|Doing this? You're on your own.|
Dr. Andrea is a total bad-ass--an osteopath at the Center for Sustainable Medicine, with specialties in women's/sexual health, nutrition and Ayurveda--and I can still scarcely believe this, she's still willing to take our questions.*
HPV is in the news as causing throat cancer in Hollywood stars. Is it a danger to a, say, 57-year-old het? And if they can immunize kids against it, can they immunize adults? Oh, and if they can, why aren’t they offering it? Cost? Liability? We’re already doomed?
Dr. Andrea: Throat cancer is a danger to anyone who's ever had oral sex, including having had a penis in his or her mouth (especially one without a condom on it.). The reason HPV (the kind that, say, likes living on penises) loves the back of the throat, is that there are tonsils there ( = lots of folds and crevices to hide in) and the back of the tongue also has lots of bumps and stuff stuck to it (bad breath bacteria, adenoid/tonsil-like blobs, etc. yum. :/ ) that make for a lovely spot for HVP to stick.
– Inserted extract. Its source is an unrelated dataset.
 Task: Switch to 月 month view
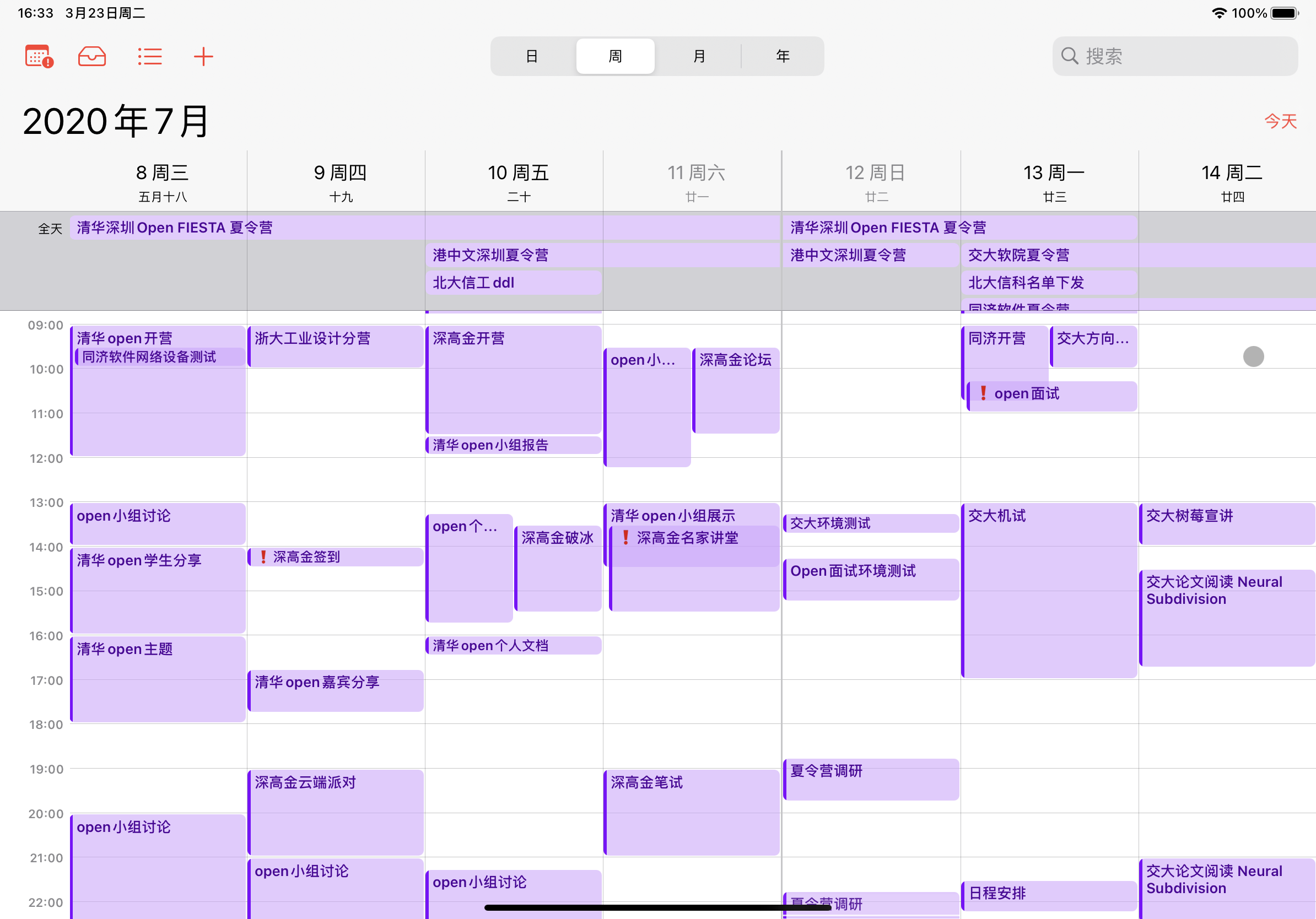coord(699,56)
As for immunizing adults- sort of. The vaccine seems to work well for females up to age 25 and males up to age 21. The thing is, once you've been exposed to the viruses, the vaccine we have doesn't seem to do much so it's recommended to be given before the first sexual encounter for best prevention. I wouldn't say we're doomed exactly, but prevention does seem to be our best (only?) weapon at the moment. That and decreasing risk by having fewer number of partners (the risk tends to go up the more you've had), not also having HIV, and using protection (although condoms aren't 100% especially if the skin that has the virus in it is outside the condom). The good news is, despite throat malignancies in general being pretty terrible, spread seems to be slightly rarer with HPV types, and treatment seems to be working as well as it can be expected to, with the usual gnarly side effects, but still not as bad as possible. Sorry for a not Mary-Sunshine answer, but you did ask about throat cancer. :/ [see also: this NYT article]
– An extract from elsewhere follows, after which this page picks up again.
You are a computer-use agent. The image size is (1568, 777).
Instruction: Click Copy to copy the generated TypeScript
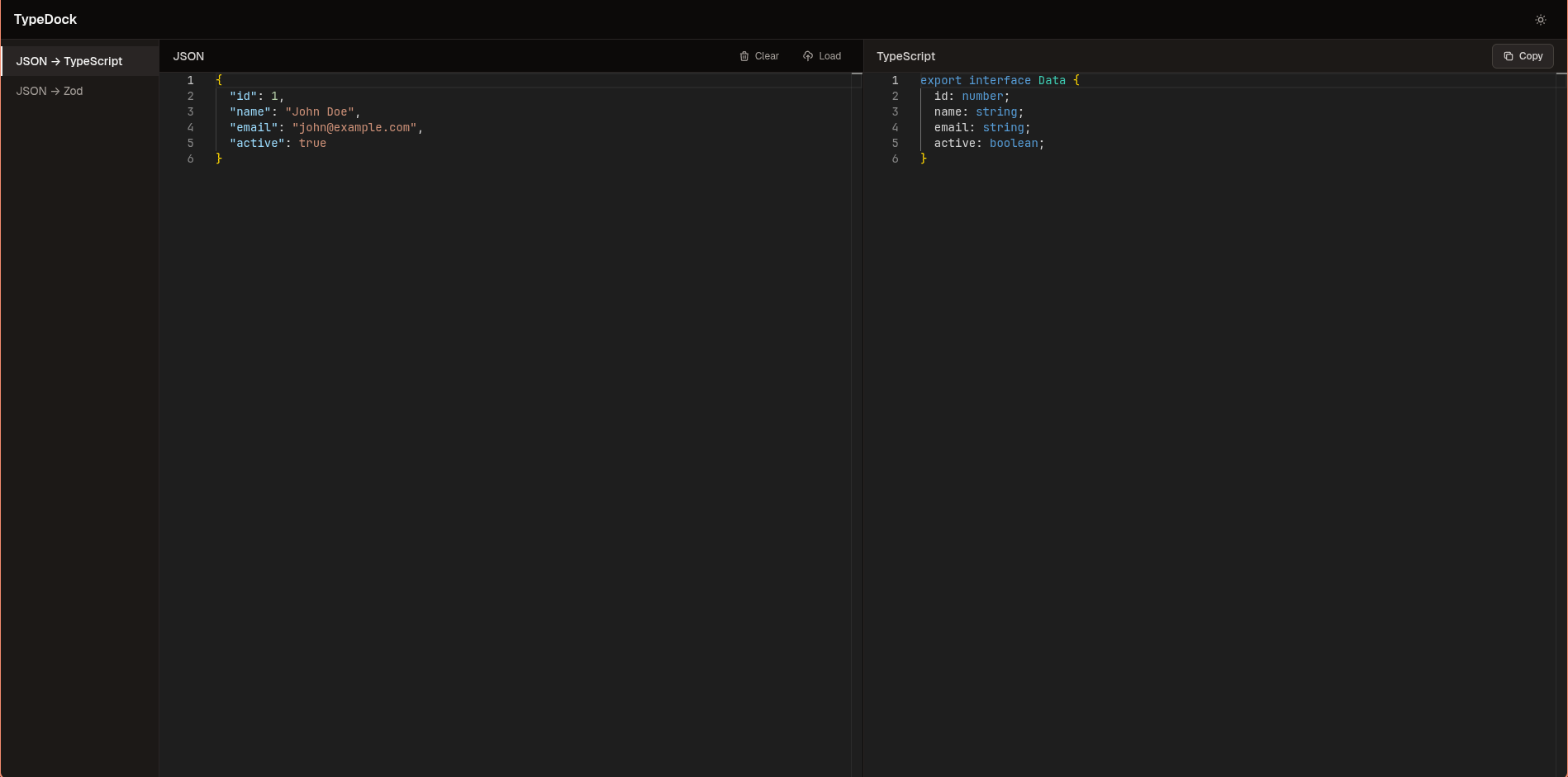pos(1522,55)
We are exploring open arrangements. What STIs are men at risk for when performing oral sex on women? (I'm as open to precautions as anyone, but sorry, dental dams are like I'm having oral sex with a love doll. And that I can do at home, alone. I mean, if I did that kind of stuff. )
The simple answer is: all of them. I guess I'm not being very Mary-Sunshine on this one either. The reality is that beyond monogamy, things get statistically way more risky. I would suggest choosing partners and weighing risks of this idea carefully, discussing it again with your main partner at regular intervals to make sure you're both ok with it, and have full testing done on everyone before you are physically intimate with each new partner. And of course, do a thorough visual inspection of each partner before intercourse. [IBWMW note: I am immaturely picturing one of those miner's caps with a halogen light for said visual inspection.] Complicated, yes, but this is the world we're in- it's not just HIV, HSV, gonorrhea and chlamydia, but even bugs like syphilis are making a huge world tour comeback. Be safe out there!
My husband and I are interested in trying anal sex, but our attempts so far have been much too painful even with copious amounts of lubricant. Fingers are fine, and a tapered dildo smaller than my husband's penis, but any attempts with his penis are excruciating. I've not found any advice that was specific enough to help, just generalities about 'relaxing.' Any ideas?
Honestly, for some people, anal sex is not pleasurable.
Aside from general cleaning preparation and lubricant, generally that suffices if it is going to be a pleasure-inducing activity. That said, this next part isn't directed at you necessarily, but in general, the psychological aspects of anal sex can be more pronounced than with vaginal sex (especially for women, in my experience with patients), which can be related to, yes, 'relaxing,' but also deeper sorts of things like vulnerability in general, and letting go completely of control and security to trusting the other partner. My suspicion in this case is that this is a size issue, but looking at your motivations and desire to do it in the first place (when it's excruciatingly painful) might be helpful too- there are many many things to try other than anal sex if it's not doing it for you.